▶ [所示材料]:
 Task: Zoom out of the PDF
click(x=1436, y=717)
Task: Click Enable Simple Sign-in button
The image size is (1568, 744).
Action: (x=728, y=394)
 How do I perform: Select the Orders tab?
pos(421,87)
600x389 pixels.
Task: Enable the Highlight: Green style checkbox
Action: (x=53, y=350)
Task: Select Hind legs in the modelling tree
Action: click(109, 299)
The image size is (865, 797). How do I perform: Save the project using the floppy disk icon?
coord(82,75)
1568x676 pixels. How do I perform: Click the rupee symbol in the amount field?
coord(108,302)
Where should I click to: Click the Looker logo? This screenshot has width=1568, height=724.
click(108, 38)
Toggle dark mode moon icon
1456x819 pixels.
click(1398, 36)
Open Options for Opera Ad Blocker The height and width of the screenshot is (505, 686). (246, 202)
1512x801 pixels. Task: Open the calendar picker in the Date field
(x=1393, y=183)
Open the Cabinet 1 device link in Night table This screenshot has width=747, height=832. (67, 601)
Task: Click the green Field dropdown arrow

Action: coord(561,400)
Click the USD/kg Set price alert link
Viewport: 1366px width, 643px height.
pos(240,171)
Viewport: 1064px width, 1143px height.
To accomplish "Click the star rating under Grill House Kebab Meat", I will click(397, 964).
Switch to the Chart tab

▶ [完成任务]: 选出上面材料中所有包含字符串“Viewport”的行，并逐行抄下。

▶ [正确答案]:
Viewport: 1366px width, 643px height.
Viewport: 1064px width, 1143px height.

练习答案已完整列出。